Quantum Strategies

TL;DR

This paper explores how quantum strategies in game theory enable players to reach outcomes beyond classical possibilities, including new equilibria and Pareto improvements, especially in private information games.

Contribution

It demonstrates that quantum strategies can produce equilibria not attainable classically and break classical equivalences like Kuhn's theorem in private information games.

Findings

Quantum strategies lead to correlated equilibria in full information games.

Quantum technology allows outcomes not achievable by classical means in private information games.

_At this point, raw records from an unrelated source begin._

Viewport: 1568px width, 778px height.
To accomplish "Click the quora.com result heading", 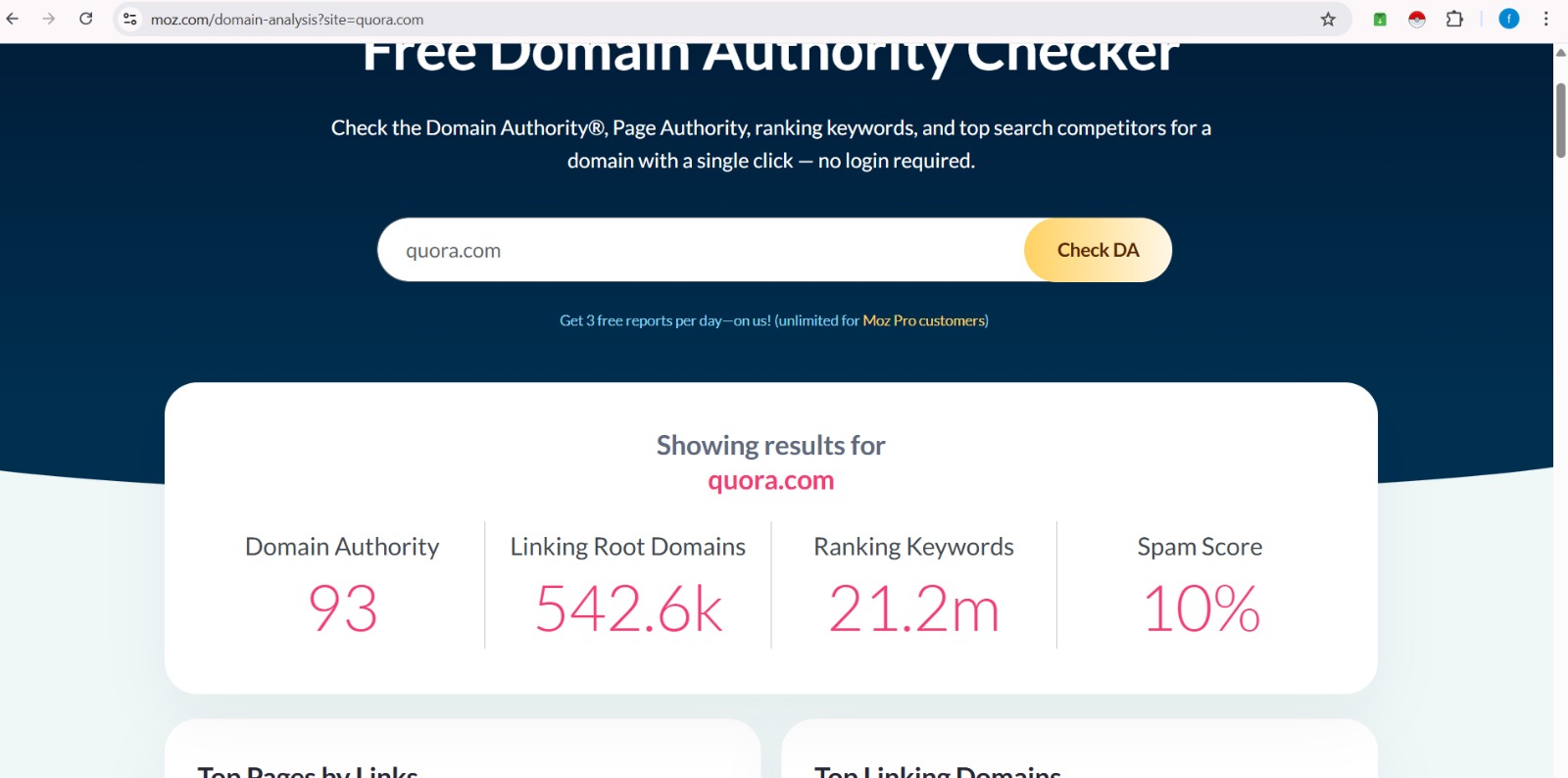I will (x=770, y=481).
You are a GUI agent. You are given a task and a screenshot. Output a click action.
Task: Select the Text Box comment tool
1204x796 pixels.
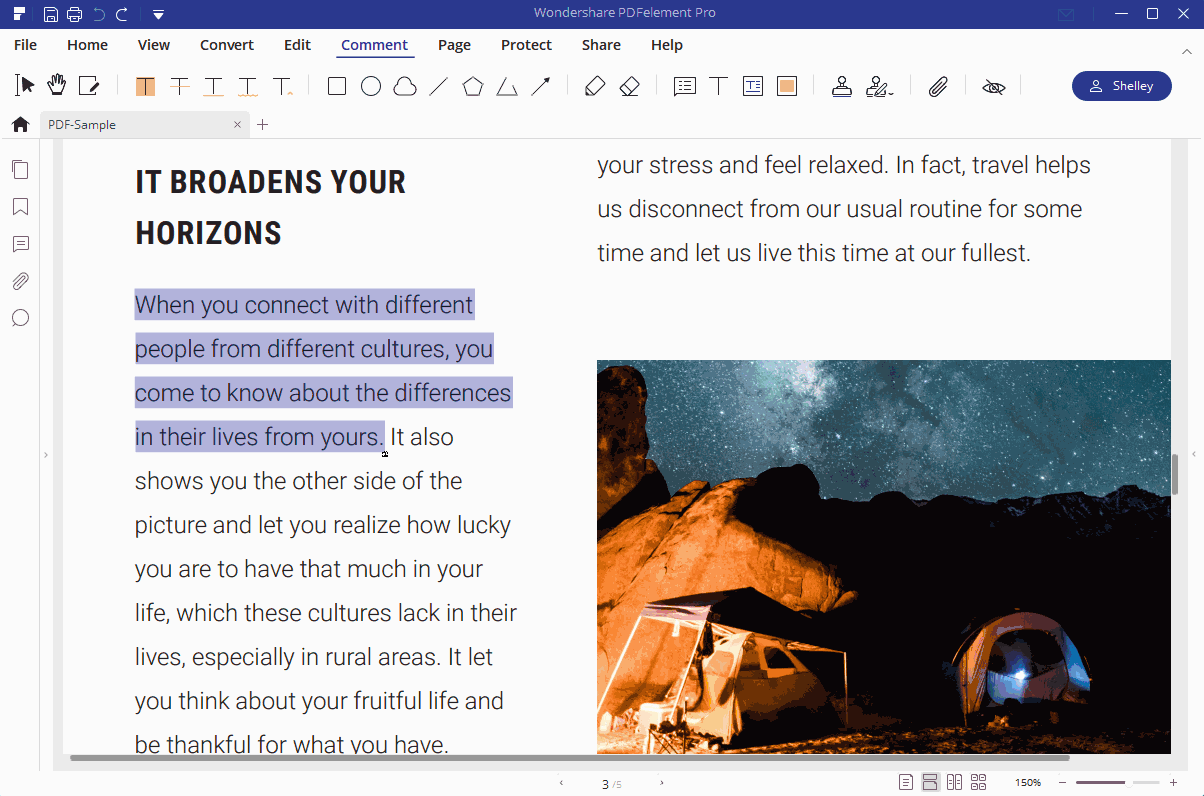[753, 86]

Players can attain Pareto superior outcomes using quantum strategies.

Abstract

We investigate the consequences of allowing players to adopt strategies which take advantage of quantum randomization devices. In games of full information, the resulting equilibria are always correlated equilibria, but not all correlated equilibria appear as quantum equilibria. The classical and quantum theories diverge further in games of private information. In the quantum context, we show that Kuhn's equivalence between behavioral and mixed strategies breaks down. As a result, quantum technology allows players to achieve outcomes that would not be achievable with any classical technology short of direct communication; in particular they do not occur as correlated equilibria. In general, in games of private information, quantum technology allows players to achieve outcomes that are Pareto superior to any classical correlated equilibrium, but not necessarily Pareto optimal. A simple economic example illustrates these points.